As Covid-19 restrictions were eased across the UK, transport analytics and connected car services company INRIX has published the 2021 INRIX Global Traffic Scorecard, revealing the full impact of pandemic recovery on UK roads.
INRIX says that earlier this year, as cases fell across Europe and the UK, the “new normal” started to take shape. Remote work policies gradually eased, and people were encouraged to venture outside. The success of vaccine rollouts gave new hope to those wanting to resume life as it had been before the pandemic. Unsurprisingly, these changes spurred increases in domestic travel while and international travel still proved difficult in the early part of the year.
To quantify the impact of eased restrictions, the 2021 INRIX Global Traffic Scorecard identifies and ranks congestion and mobility trends across more than 1000 cities, across 50 countries – including the UK.
On average, British drivers lost 73 hours this year in traffic, up from 37 hours last year but down from 115 in 2019 pre-COVID. Nationally, Brits spent nearly 1 billion hours (980 million) sitting in traffic costing £595 per driver and the country £8 billion.

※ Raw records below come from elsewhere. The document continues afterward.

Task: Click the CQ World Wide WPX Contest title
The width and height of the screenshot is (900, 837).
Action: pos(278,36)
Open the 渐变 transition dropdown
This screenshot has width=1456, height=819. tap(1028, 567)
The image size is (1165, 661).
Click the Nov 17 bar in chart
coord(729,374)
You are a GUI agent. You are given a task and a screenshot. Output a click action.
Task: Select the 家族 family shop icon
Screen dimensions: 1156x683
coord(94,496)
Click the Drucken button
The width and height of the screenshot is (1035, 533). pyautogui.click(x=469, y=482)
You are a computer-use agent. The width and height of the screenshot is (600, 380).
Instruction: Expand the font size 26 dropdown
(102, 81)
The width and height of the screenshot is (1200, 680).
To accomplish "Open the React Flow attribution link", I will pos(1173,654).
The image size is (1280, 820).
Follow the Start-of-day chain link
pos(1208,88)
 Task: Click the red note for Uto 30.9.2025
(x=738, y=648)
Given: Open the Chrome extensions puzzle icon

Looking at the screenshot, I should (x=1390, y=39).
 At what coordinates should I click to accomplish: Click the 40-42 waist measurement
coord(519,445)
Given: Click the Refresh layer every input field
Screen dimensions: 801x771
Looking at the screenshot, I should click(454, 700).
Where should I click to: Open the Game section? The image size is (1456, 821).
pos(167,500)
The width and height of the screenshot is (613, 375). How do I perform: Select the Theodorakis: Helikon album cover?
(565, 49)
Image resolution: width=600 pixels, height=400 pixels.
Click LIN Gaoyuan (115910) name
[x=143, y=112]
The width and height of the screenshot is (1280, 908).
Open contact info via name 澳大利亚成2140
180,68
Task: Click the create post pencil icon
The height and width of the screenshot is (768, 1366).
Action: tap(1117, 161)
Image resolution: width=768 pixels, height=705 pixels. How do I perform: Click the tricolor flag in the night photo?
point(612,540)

Drivers in London, Cambridge, and Bristol lost the most time to traffic congestion (148, 75 and 66 hours respectively), despite seeing large reductions compared with 2019 (down 53%, 42% and 64% respectively). Exeter saw the largest increase in congestion with delays increasing by 27% from 2019.
The top ten congested British cities in order are London, Cambridge, Bristol, Exeter, Cheltenham, Manchester, Belfast, Birmingham, Nottingham and Hull.
Pre-pandemic, much of the UK’s traffic congestion centred around commutes to, from and within city centres. As the closure of offices, restaurants, entertainment, fitness centres and other brick-and-mortar storefronts, along with limits on gatherings were imposed, trips fell leading to large reduction in 2020. INRIX says the trend has reversed as restrictions have been eased but has not returned to pre-COVID levels and most cities still saw lower numbers than 2019 levels.
Cities in the UK reacted strongly to lockdown measures. During the first UK lockdown, travel to city centres dropped 75% in April 2020. The lifting of that lockdown on June 1st 2020 led to strong rebounds in city centre activity. However, trips to city centres had dropped again in November 2020, as the UK’s second lockdown came into force. By February 2021, the UK entered its third lockdown – coinciding with new COVID-19 variants being discovered. This resulted in a 52% retraction in trips to city centres among major cities analysed.
As lockdowns and other restrictions were lifted, people returned to city centres but not at the same levels as 2019. London experienced a 13% drop in travel to the city, as remote and hybrid work continued. Bristol saw the largest drop in drivers to the city centre with trips down 28%. In fact, only Cambridge saw traffic levels remain the same or higher in the UK’s top 10.
Throughout the country, delays on the busiest corridors decreased versus 2019. In 2020, the five busiest corridors were all in London – the A503 E/B, the A2 W/B, and A406 North Circular Road E/B (with 42, 39 and 38 hours respectively). Outside of London, the busiest corridors were Belfast’s A644 East, Birmingham’s A435 South and Liverpool’s Queens Drive (with 15, 14 and 14 hours respectively).
At the global level, London topped the list of cities most impacted by traffic congestion with drivers losing 148 hours a year to congestion (-1% from 2019) followed by Paris, Brussels, Moscow and New York City. In Europe, St Petersburg saw the greatest reductions in delays compared to 2019, dropping 50%. Nimes in France, however, saw congestion nearly double (98% increase) compared to 2019.